(Late reply: I was out the week this was sent, then another week of
On Wed, Jun 23, 2021 at 2:59 AM Jaime Crespo <jcrespo(a)wikimedia.org> wrote:
* How often are issues surfaced in the group0 ->
group1 vs group1 ->
group2, are there any stats to back the need for a change there?
The closest number I have to issues/group is the count of new "blocker"

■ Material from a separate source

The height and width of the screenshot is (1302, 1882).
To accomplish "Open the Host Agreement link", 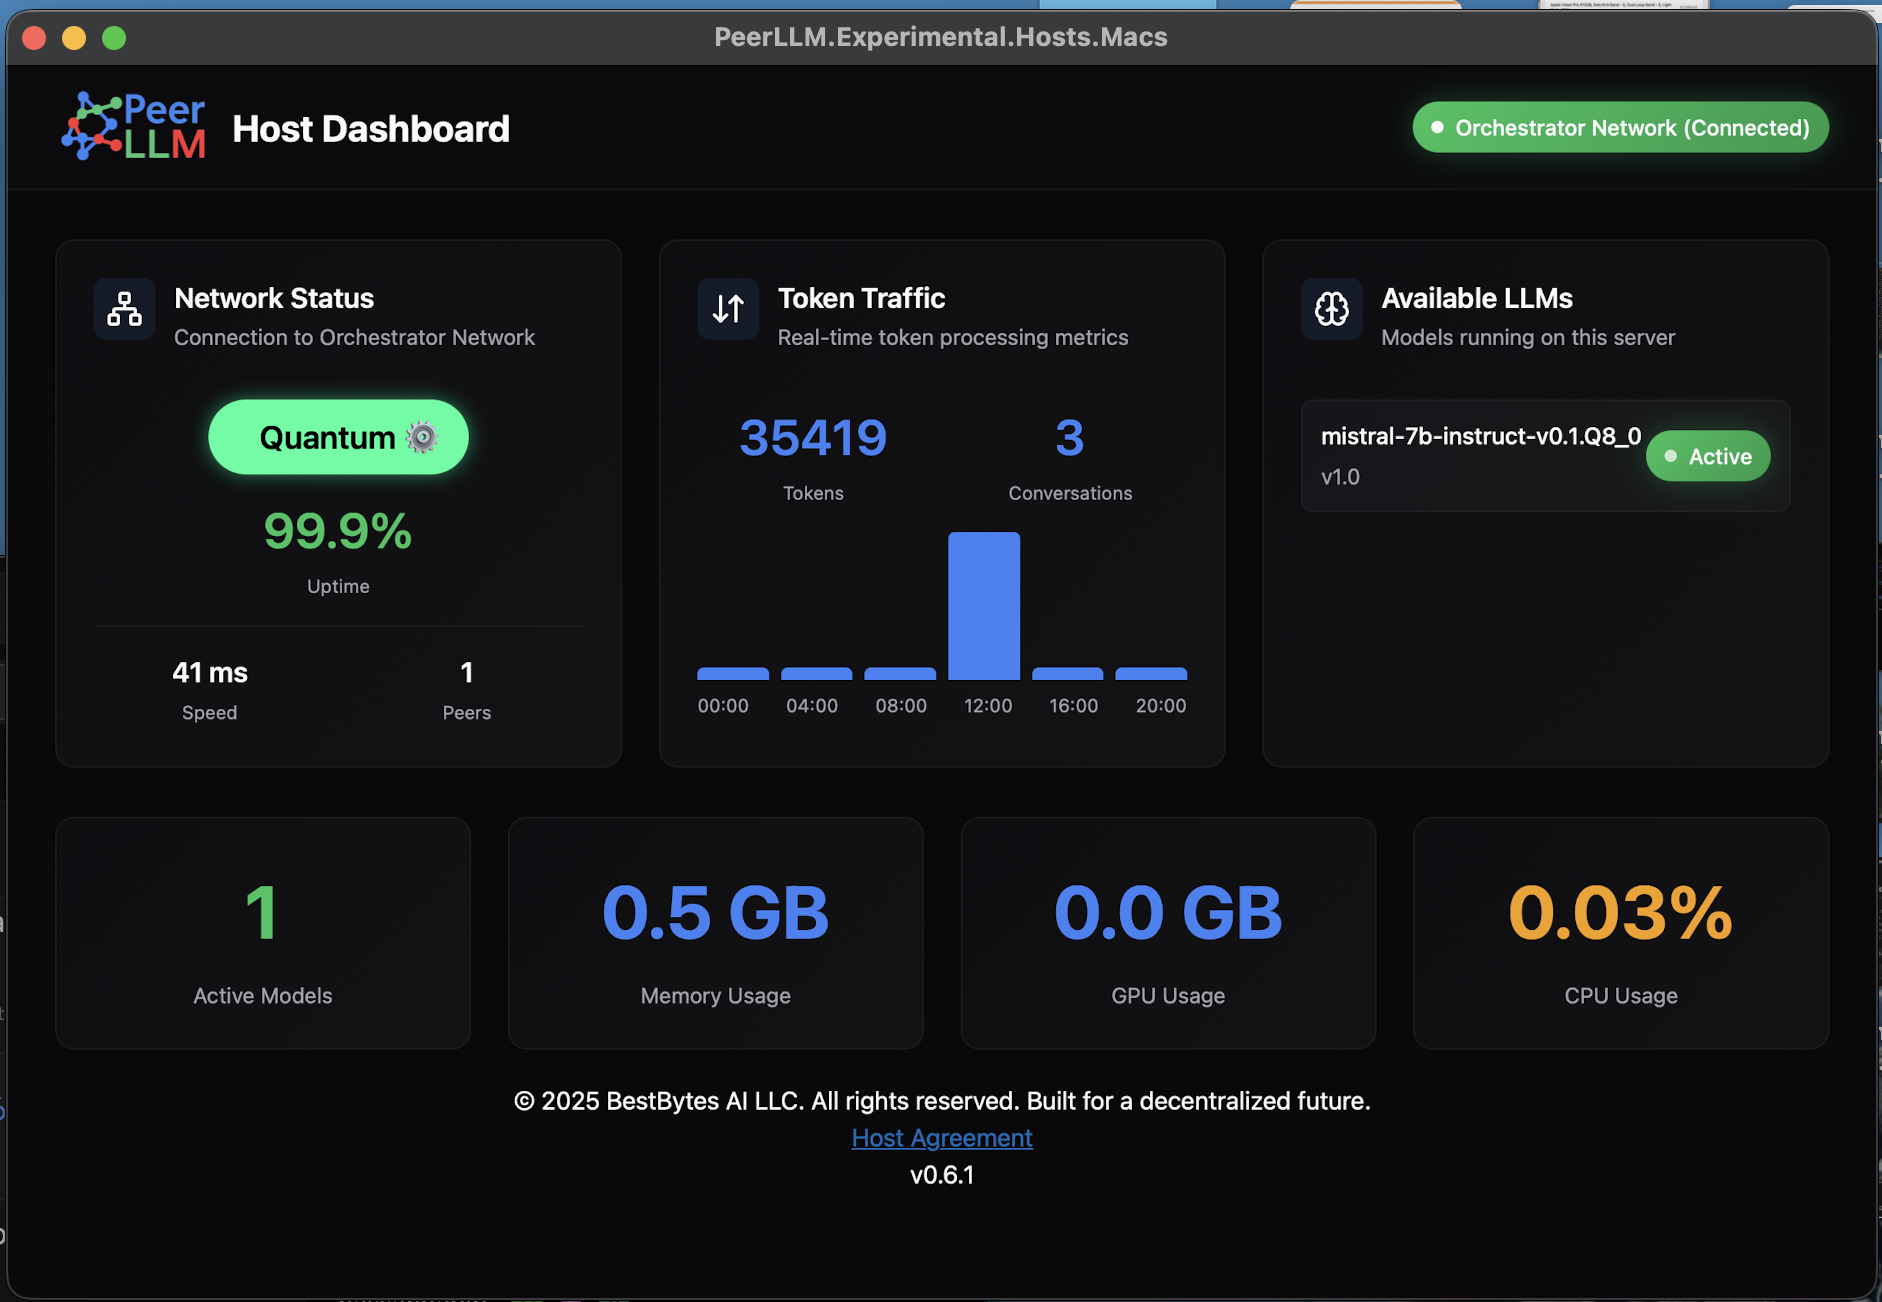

tasks filed in phabricator per group.
Progressive rollout to each group gives us more confidence in the code
being deployed, so for each group we should see progressively fewer
🚂📈*Group vs blocker discovery over the past 153 trains**:*
- *Before group0*: 233
- *Group0*: 180
- *Group1*: 230
- *Group2*: 91
"Before group0" means that before we've rolled out the train to any wiki in
wikiprod, there's a blocker on the train task (just like today
1.37.0-wmf.14 is not deployed anywhere, but there's a blocker on the train
If we want each group to have progressively fewer blockers for each group
then the data shows that group0 is too small and/or group1 is too big.

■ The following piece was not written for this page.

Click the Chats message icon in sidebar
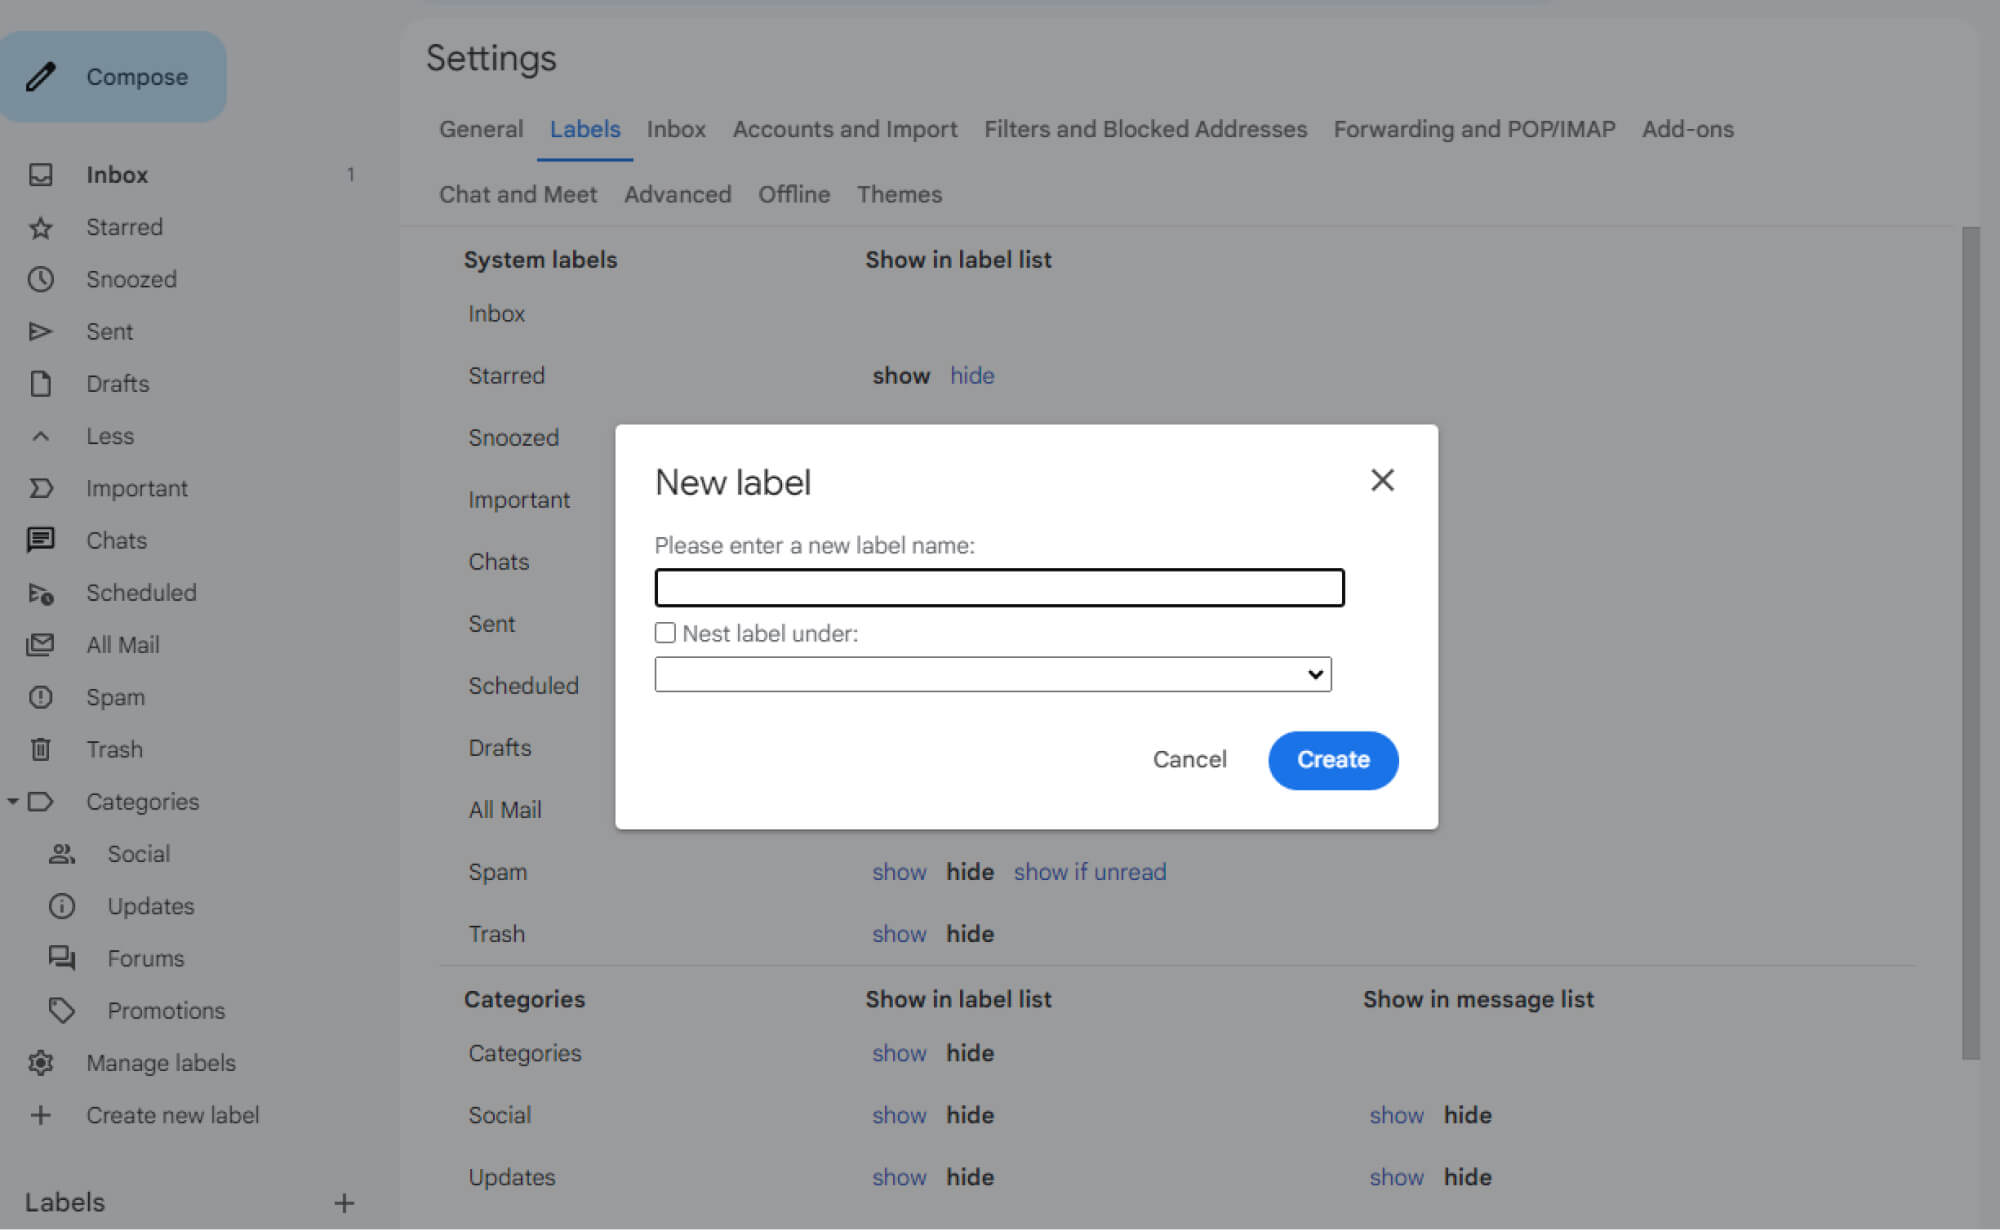 [40, 540]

There are other considerations. Deployers have a lot of work to do on
group0 day vs group1 day: so making group0 bigger/more useful for
developers makes the lives of deployers harder.
* Without changing the actual deploying days or the frequency, would there
be any benefit of shifting the deploy over multiple
weeks? (random example
Tu: group1->group2, (new branch) We: group0, Th: group0-> group1) or would
that make things worse?
I wonder what impact this change would have on blocker reports. For
instance, is it a function of the time left in the week that group2
surfaces relatively few blockers?
* You mention commons. I am guessing Commons, and
Wikidata, to some
extent- are both large sites with a lot of visibility but also very
different from the core features that are similar to most other wikis, but
the test version of those on group0 may not be enough to catch all issues.

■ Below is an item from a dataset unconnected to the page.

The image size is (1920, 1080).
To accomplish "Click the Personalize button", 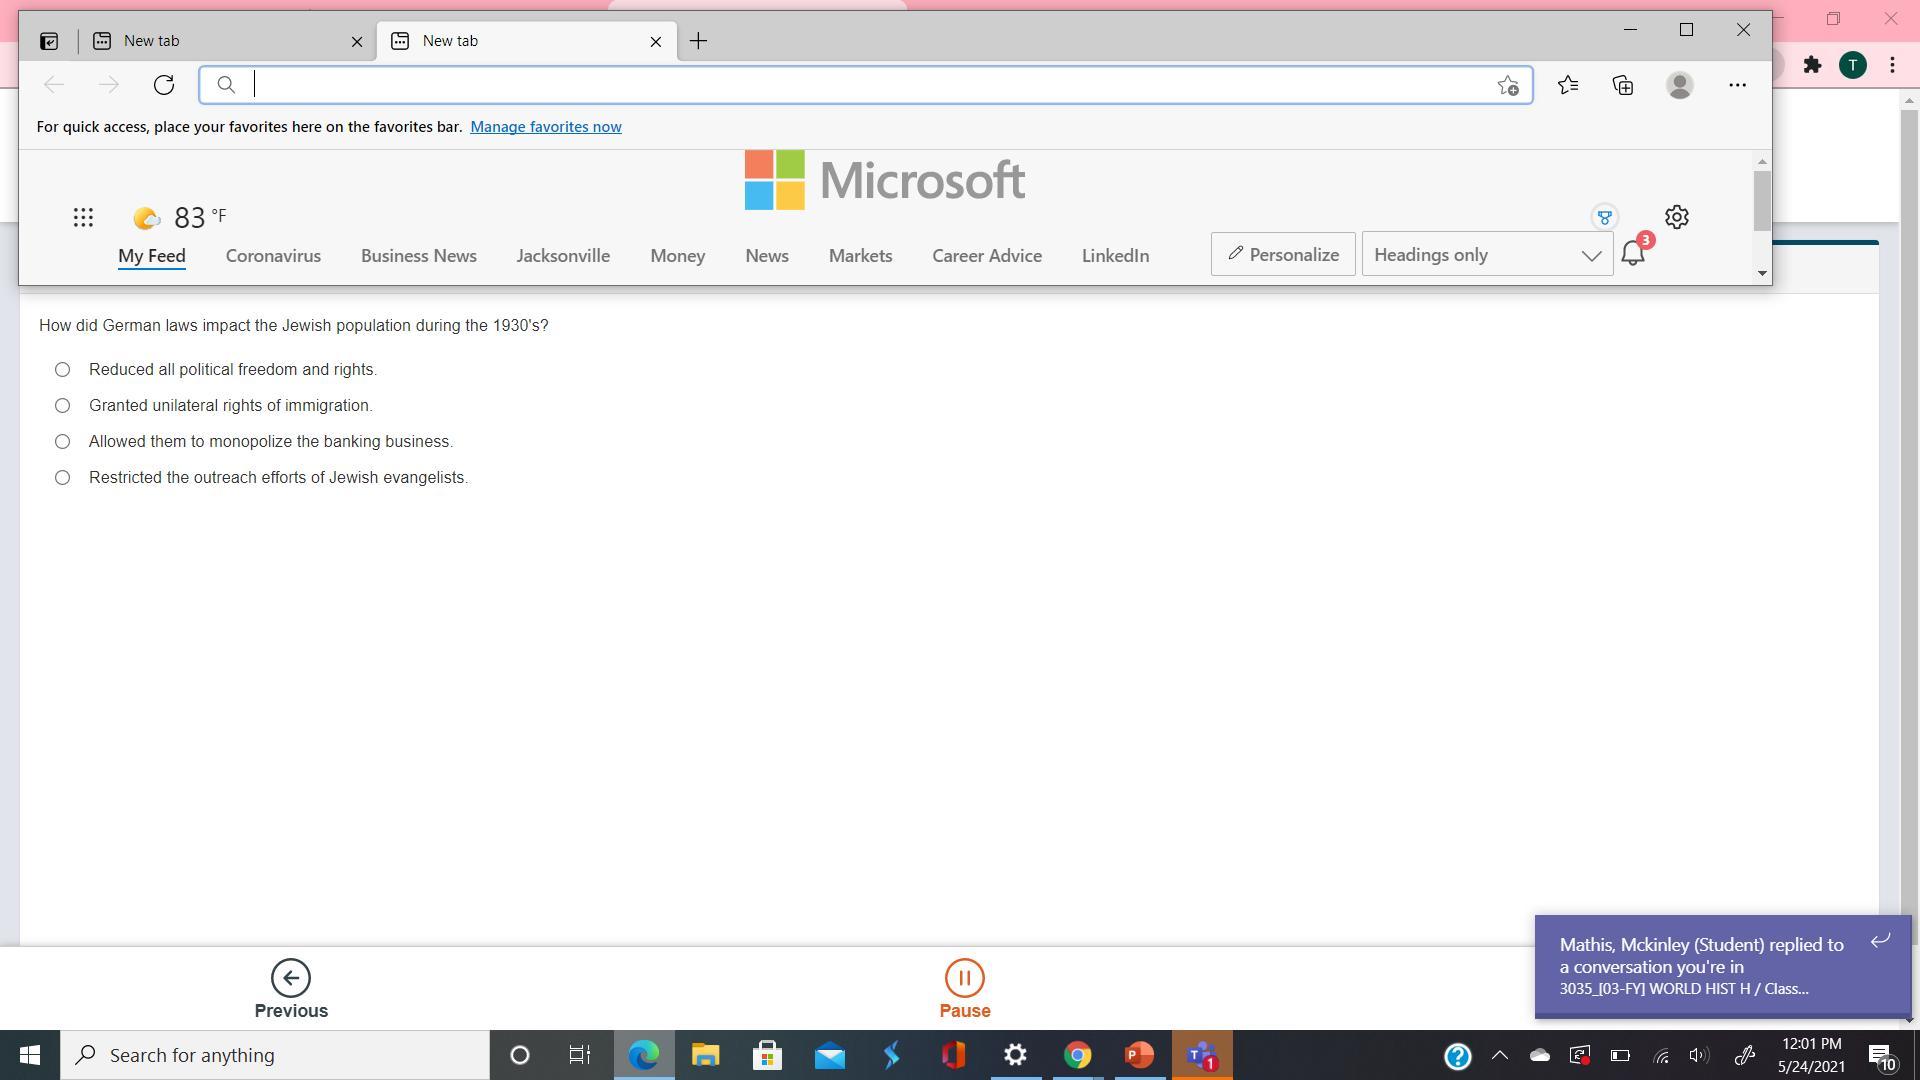I will click(1283, 255).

Is there something that could be improved specifically for those sites?
This is a subset of a question I've been asking folks: why does the train
give us confidence? What does a train give us that a testing environment
like beta or a local environment can't give us? I think some of the magic
of train is the amount of traffic, but if that were the case then
artificial traffic should suffice. I think the other aspect of the train is
Hyrum's law—all observable properties of a system are hammered with
traffic: even observable properties that were not built intentionally.
* Can we do something to improve the speed from
"a user notices an issue
with the site" to "the right team/owner is aware of it and acts on it"?
Or can we do something to improve how many issues users notice? :)
Thanks for all of these great questions.